ABOUT THIS TASK — Search the records for "date". Copy every line where it appears.

** GIVEN DATA follows **

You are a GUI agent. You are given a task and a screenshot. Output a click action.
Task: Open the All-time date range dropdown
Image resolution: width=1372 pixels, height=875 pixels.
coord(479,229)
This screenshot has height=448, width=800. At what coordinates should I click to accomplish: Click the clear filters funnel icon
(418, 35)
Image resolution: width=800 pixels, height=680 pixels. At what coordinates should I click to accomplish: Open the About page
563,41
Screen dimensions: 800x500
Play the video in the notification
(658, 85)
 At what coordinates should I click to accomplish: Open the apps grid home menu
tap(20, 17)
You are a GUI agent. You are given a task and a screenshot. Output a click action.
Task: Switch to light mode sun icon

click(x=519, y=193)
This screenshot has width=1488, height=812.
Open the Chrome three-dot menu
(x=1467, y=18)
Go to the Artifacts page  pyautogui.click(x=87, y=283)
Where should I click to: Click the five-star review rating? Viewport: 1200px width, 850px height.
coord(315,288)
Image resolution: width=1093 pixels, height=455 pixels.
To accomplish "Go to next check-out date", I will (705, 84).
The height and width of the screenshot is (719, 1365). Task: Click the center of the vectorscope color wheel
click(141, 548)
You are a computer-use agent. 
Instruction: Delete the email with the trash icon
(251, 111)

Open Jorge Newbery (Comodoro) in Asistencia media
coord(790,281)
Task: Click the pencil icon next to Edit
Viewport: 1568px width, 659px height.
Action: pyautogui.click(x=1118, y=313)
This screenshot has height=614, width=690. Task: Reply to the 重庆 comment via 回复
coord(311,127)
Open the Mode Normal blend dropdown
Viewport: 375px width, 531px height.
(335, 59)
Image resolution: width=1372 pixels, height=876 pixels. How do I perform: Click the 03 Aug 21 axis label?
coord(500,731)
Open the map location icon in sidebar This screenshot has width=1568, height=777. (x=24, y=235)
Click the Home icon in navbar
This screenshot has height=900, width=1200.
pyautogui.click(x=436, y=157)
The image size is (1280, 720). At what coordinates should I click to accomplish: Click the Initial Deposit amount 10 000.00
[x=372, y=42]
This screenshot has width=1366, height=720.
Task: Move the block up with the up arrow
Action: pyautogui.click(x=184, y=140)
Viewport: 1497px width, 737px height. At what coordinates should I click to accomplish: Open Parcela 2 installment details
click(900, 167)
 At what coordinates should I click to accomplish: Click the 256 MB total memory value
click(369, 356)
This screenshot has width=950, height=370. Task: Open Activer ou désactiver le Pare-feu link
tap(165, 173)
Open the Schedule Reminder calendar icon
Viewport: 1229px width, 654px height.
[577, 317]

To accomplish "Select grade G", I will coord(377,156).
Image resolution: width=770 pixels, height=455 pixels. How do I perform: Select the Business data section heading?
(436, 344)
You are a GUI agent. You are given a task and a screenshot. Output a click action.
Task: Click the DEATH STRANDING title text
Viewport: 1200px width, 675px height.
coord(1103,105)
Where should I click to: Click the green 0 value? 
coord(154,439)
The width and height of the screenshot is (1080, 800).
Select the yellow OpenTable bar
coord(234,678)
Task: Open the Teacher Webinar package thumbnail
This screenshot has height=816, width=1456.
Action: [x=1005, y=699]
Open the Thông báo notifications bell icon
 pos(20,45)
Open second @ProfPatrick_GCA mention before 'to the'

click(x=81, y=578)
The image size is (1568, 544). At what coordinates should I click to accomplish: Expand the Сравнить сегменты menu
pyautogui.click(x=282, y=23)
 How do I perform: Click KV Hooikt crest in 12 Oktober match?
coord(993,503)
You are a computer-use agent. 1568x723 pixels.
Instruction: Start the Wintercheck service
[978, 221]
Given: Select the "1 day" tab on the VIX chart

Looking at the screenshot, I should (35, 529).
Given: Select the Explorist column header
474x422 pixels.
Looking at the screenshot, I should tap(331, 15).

** End of GIVEN DATA **

ANSWER SECTION —
Task: Open the All-time date range dropdown
To accomplish "Go to next check-out date", I will (705, 84).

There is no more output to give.